> STATED PROBLEM:
Please add 37 to every coordinate in the answers and write out the data again, requests included, beginning at the line that contains "Image resolution: width=1024" and stopping after the line that contains "click(x=469, y=911)".

> MATERIAL SUPPLIED:

----------

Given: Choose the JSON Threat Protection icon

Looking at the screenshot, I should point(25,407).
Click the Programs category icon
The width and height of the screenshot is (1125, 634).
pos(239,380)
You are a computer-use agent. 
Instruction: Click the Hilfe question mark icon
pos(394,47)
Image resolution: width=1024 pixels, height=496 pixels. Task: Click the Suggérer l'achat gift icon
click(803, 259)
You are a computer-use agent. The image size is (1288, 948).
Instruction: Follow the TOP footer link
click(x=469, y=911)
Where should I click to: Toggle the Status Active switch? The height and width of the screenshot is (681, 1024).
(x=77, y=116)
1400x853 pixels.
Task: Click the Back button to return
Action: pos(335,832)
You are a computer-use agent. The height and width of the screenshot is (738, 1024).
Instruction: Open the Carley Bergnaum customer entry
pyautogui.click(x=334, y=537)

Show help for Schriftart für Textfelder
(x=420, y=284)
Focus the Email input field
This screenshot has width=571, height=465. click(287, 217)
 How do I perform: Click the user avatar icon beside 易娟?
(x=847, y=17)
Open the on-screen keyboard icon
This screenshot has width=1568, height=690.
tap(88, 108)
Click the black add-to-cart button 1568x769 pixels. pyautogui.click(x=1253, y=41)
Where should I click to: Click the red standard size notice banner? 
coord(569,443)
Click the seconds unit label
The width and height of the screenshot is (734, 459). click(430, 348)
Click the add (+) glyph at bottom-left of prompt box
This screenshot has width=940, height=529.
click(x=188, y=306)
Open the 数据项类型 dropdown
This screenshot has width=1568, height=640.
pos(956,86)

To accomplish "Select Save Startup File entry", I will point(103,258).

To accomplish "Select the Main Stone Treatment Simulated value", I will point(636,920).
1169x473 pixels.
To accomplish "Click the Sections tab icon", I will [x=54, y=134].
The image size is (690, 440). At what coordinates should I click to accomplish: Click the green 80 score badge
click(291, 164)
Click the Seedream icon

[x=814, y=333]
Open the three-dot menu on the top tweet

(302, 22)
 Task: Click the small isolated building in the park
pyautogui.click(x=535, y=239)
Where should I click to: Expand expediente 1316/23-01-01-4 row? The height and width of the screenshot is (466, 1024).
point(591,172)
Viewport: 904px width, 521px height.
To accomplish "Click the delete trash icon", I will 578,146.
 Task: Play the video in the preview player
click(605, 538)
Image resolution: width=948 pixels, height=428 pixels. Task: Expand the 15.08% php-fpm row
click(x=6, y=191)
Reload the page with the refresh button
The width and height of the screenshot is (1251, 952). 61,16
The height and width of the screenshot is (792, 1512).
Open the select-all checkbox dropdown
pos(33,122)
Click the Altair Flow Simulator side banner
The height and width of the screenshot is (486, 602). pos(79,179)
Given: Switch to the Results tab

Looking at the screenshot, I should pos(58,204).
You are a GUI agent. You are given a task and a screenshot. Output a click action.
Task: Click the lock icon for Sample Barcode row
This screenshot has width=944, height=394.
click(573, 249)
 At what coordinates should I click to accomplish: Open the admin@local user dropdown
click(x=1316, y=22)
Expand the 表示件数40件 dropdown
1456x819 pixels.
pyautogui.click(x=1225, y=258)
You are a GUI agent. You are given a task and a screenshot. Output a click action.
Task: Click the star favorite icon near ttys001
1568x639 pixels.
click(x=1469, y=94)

----------

> TASK RESPONSE:
Image resolution: width=1024 pixels, height=496 pixels. Task: Click the Suggérer l'achat gift icon
click(840, 296)
You are a computer-use agent. The image size is (1288, 948).
Instruction: Follow the TOP footer link
click(x=506, y=948)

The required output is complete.